HOME Investment Partnerships Reauthorization & Improvement Act
#5 Ask: We ask Congressman Guest and Senator Hyde-Smith (members of the Senate and House Appropriations committees) for their support for HOME funding in FY 2024 and we urge — Senator Hyde-Smith ranking member of the Transportation, Housing, and Urban Development Subcommittee — to support $2.5 billion for HOME in FY 2025.
We ask all members of Congress, both on and off the Appropriations committees, to sign congressional sign-on letters in support of FY 2025 HOME funding that Senator Coons (D-DE) and Representative Beatty (D-OH) will soon circulate in their respective chambers.
We ask members to cosponsor the HOME Investment Partnerships Reauthorization and Improvement Act (S. 3793 / H.R. 7075), legislation introduced by Senator Cortez Masto and Representative Beatty, to reauthorize the HOME program and increase flexibility, improve efficiency, and eliminate needless bureaucracy.
Key Points on HOME:
- HOME is the only federal program that provides the resources and flexibility to meet both the supply and demand challenges of the affordable housing crisis. HOME can be used to support both rental housing and homeownership. It can be used for new construction, rehabilitation, down payment assistance, and tenant-based rental assistance. HOME’s flexibility allows states and localities to tailor it to their unique needs.
- HOME is more critical than ever as we continue to navigate the impacts of the COVID-19 pandemic on the nation’s housing market. Rents are significantly higher than last year in most markets across the country and still rising in some, making it harder for unemployed and underemployed persons to stay in their homes or find stable housing. Furthermore, increased construction costs, labor shortages, and supply chain disruptions will impact housing development in the near term. It is therefore critical that HOME funding be increased.

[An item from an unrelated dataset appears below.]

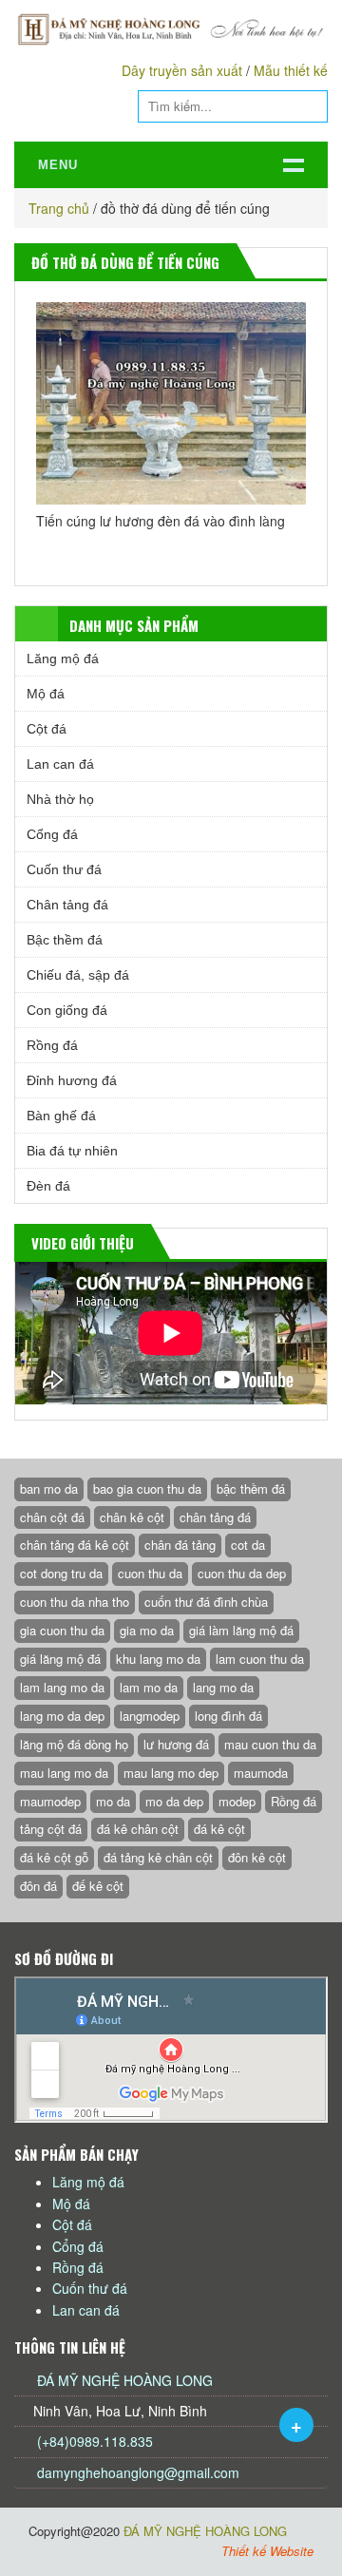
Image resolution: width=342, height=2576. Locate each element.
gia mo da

- To tackle housing inflation, we must add to the supply of affordable rental and for-sale housing for low-income people. HOME is key to both. Since 1992, HOME funds have helped to produce 1.37 million homes. HOME frequently provides critical gap financing to make feasible affordable rental housing funded with Housing Credits or other federal, state, and local housing programs and allows such housing to reach even lower-income populations.
- HOME is a critical source of soft funding to properties assisted by the Housing Credit and other programs. HOME often provides the early money necessary to get developments off the ground or the final critical gap financing while private lending, Housing Credit, other equity, and other resources come together.
- HOME supports local economies and creates jobs. For every $1 billion in HOME funding, nearly 19,000 jobs are created or preserved. Moreover, every HOME dollar leverages nearly $5 of additional investment in affordable housing. The HOME Coalition estimates this investment has supported more than two million jobs and generated $135 billion in local economic impact.
- Congress can increase the efficiency of the HOME program by supporting HOME reauthorization legislation. HOME was last reauthorized in the mid-1990s. In the decades since, we have learned much about the program and affordable housing development, and affordable housing needs and priorities have evolved. Senator Cortez Masto and Representative Beatty have introduced HOME reauthorization legislation that would increase program flexibility, improve efficiency, and eliminate needless bureaucracy.
- HOME is distinct from HOME-ARP. HOME-ARP is an entirely separate program from HOME, targeted narrowly to specific populations who are experiencing or at risk of experiencing homelessness. Funding for HOME-ARP is not a substitute for HOME, which is the primary federal block grant dedicated to the production of new affordable housing.
- HUD has significantly strengthened the reporting and oversight requirements of the HOME program. Many years ago, media reports found instances of HOME funding going unspent. In response, HUD issued a rule that included numerous additional oversight and reporting requirements to ensure obligated HOME funding was committed to projects in a timely manner. These reports, which are available on HUD’s website, show HOME funding being used quickly and efficiently to support the production of new affordable housing.